▸ **TEXT EXTRACT**
((

Symposium

NORA AL-BADRI, JENNA SUTELA, DAMIEN ROACH

Published

Opening of the installations: 
16 Nov 18:00-21:00
Opening hours: 
17 Nov 16:00–22:00
18 Nov 12:00–22:00
19 Nov 12:00–16:00
Venue: Østre, Østre Skostredet 3

NORA AL-BADRI: BABYLONIAN VISION

With Babylonian Vision Nora Al-Badri expands on speculative archeology, as well as decolonial and machine learning museum practices by generating emancipatory technoheritage. A pre-trained neural network based on a GAN model (General Adversarial Network), technoheritage was trained with 10.000k images from five different museums containing the largest collections of Mesopotamian, Neo-Sumerian and Assyrian artefacts. Even though each museum was asked beforehand, images were in the majority collected through web crawling and scraping, without the institution’s approval, and just two through their open API (digital access). 

The input images from these databases carry marks of time and memory – patina, broken pieces, most of them in a mid to low resolution format. Subsequently, new synthetic images evolve as a living memory made up of the collected images. The generated image is at the same time the artefact itself. Yet, materiality is very important, since the input images are images of material objects from our past. If machine learning is seen as a technology performing and processing our collective memory, it makes sense to apply it to our big cultural data of the past and to generate new images as traces and circulating image worlds. Applying ML to cultural big data, supplies other, more speculative and abstract insights in the search for a visual language, form and patterns within a specific spatial context: the Babylonian era. 

The series consists of over 150 GAN videos and over 200 images.

))

▸ **DATASET**

((

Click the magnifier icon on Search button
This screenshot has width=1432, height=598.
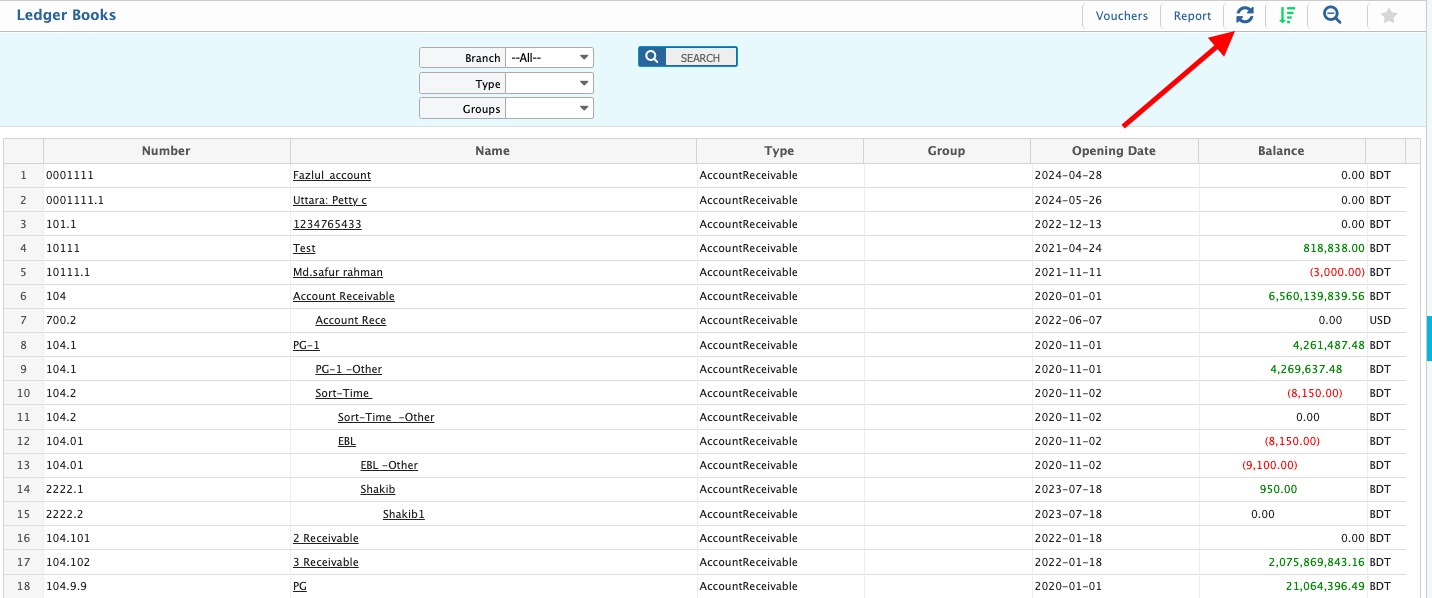pos(651,57)
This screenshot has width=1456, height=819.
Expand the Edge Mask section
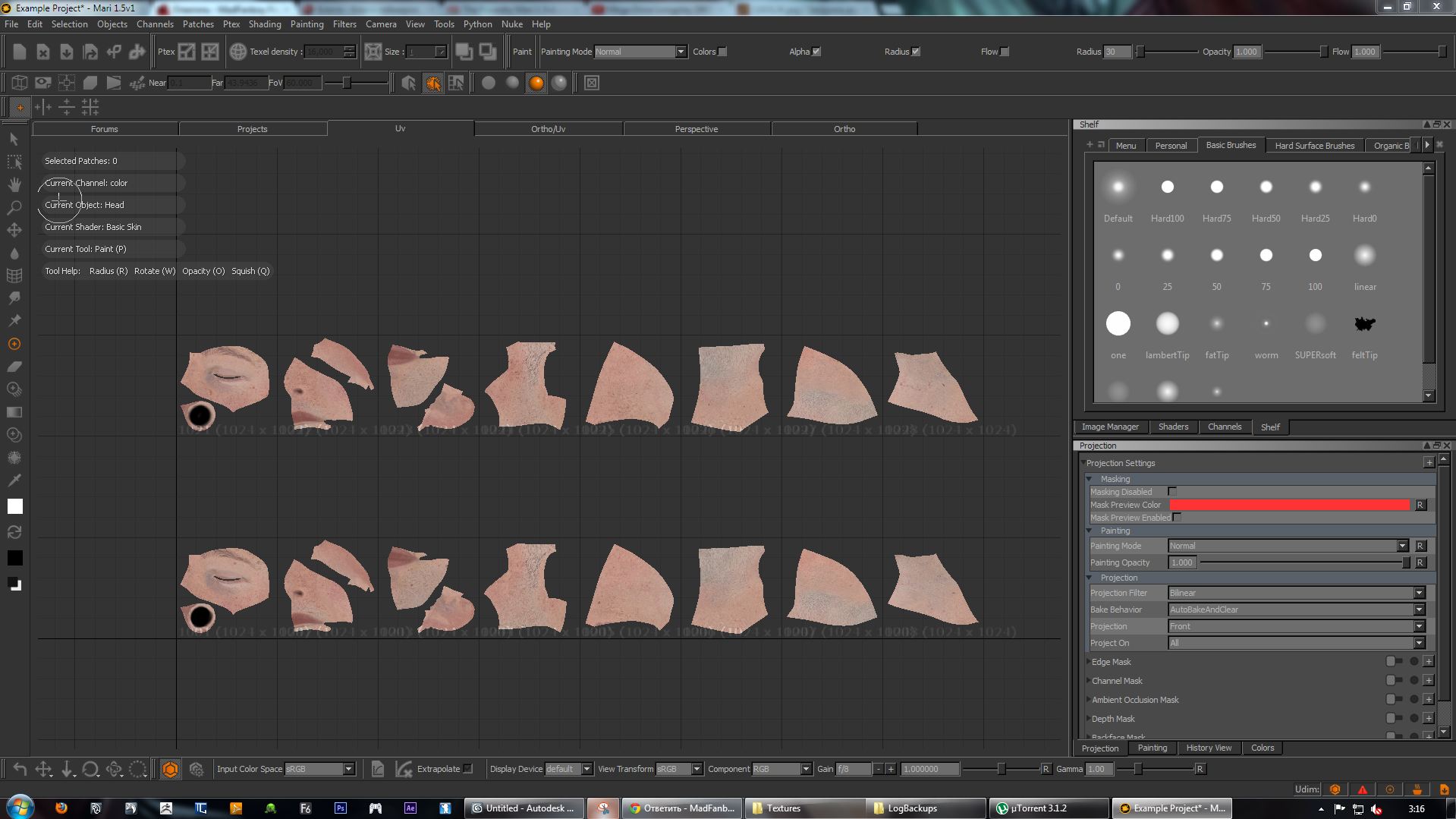1089,662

))

▸ **WHAT THE EXERCISE ASKS**
Retype the symposium page about Babylonian Vision above in full, word for word.

▸ **RESULT OF THE EXERCISE**
Symposium

NORA AL-BADRI, JENNA SUTELA, DAMIEN ROACH

Published

Opening of the installations: 
16 Nov 18:00-21:00
Opening hours: 
17 Nov 16:00–22:00
18 Nov 12:00–22:00
19 Nov 12:00–16:00
Venue: Østre, Østre Skostredet 3

NORA AL-BADRI: BABYLONIAN VISION

With Babylonian Vision Nora Al-Badri expands on speculative archeology, as well as decolonial and machine learning museum practices by generating emancipatory technoheritage. A pre-trained neural network based on a GAN model (General Adversarial Network), technoheritage was trained with 10.000k images from five different museums containing the largest collections of Mesopotamian, Neo-Sumerian and Assyrian artefacts. Even though each museum was asked beforehand, images were in the majority collected through web crawling and scraping, without the institution’s approval, and just two through their open API (digital access). 

The input images from these databases carry marks of time and memory – patina, broken pieces, most of them in a mid to low resolution format. Subsequently, new synthetic images evolve as a living memory made up of the collected images. The generated image is at the same time the artefact itself. Yet, materiality is very important, since the input images are images of material objects from our past. If machine learning is seen as a technology performing and processing our collective memory, it makes sense to apply it to our big cultural data of the past and to generate new images as traces and circulating image worlds. Applying ML to cultural big data, supplies other, more speculative and abstract insights in the search for a visual language, form and patterns within a specific spatial context: the Babylonian era. 

The series consists of over 150 GAN videos and over 200 images.